Datasets and Fashions are the 2 pillars of recent machine studying, however connecting the 2 might be cumbersome and time-consuming. On this lightning speak, you’ll find out how the seamless integration between Hugging Face and FiftyOne simplifies this complexity, enabling more practical data-model co-development. By the tip of the speak, it is possible for you to to obtain and visualize datasets from the Hugging Face hub with FiftyOne, apply state-of-the-art transformer fashions on to your information, and effortlessly share your datasets with others.
Speaker: Jacob Marks, PhD is a Machine Studying Engineer and Developer Evangelist at Voxel51, the place he leads open supply efforts in vector search, semantic search, and generative AI for the FiftyOne data-centric AI toolkit. Previous to becoming a member of Voxel51, Jacob labored at Google X, Samsung Analysis, and Wolfram Analysis.
- Does FiftyOne use the Hugging Face dataset cache?

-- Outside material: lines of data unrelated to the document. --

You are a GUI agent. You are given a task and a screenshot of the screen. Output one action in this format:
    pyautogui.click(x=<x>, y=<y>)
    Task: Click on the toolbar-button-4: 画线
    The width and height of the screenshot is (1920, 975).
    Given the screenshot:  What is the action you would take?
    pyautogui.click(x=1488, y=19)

- For zero-shot or caption era, detection, or classification, if we wish to use a customized dataset after reviewing it via the Voxel51 UI, can we take away or preprocess the defective information straight from the UI?
The objective of the Meetups is to deliver collectively communities of knowledge scientists, machine studying engineers, and open supply lovers who wish to share and increase their data of AI and complementary applied sciences.
Be part of one of many 12 Meetup areas closest to your timezone.
Up subsequent on July third, 2024 at 2:00 PM BST and 6:30 PM IST, now we have three nice audio system lined up!
- Efficiency Optimisation for Multimodal LLMs- Neha Sharma, Technical PM at Ori Industries
- 5 Useful Methods to Use Embeddings, the Swiss Military Knife of AI- Harpreet Sahota, Hacker-in-residence at Voxel51
- Deep Dive: Accountable and Unbiased GenAI for Laptop Imaginative and prescient — Daniel Gural — ML Engineer at Voxel51
Register for the Zoom here. You will discover a whole schedule of upcoming Meetups on the Voxel51 Events page.
There are a number of methods to become involved within the Laptop Imaginative and prescient Meetups. Attain out in the event you determine with any of those:
- You’d like to talk at an upcoming Meetup
- You’ve got a bodily assembly house in one of many Meetup areas and want to make it out there for a Meetup
- You’d wish to co-organize a Meetup
- You’d wish to co-sponsor a Meetup
Attain out to Meetup co-organizer Jimmy Guerrero on Meetup.com or ping me over LinkedIn to debate tips on how to get you plugged in.
—
These Meetups are sponsored by Voxel51, the corporate behind the open supply FiftyOne laptop imaginative and prescient toolset. FiftyOne permits information science groups to enhance the efficiency of their laptop imaginative and prescient fashions by serving to them curate top quality datasets, consider fashions, discover errors, visualize embeddings, and get to manufacturing sooner. It’s simple to get started, in just some minutes.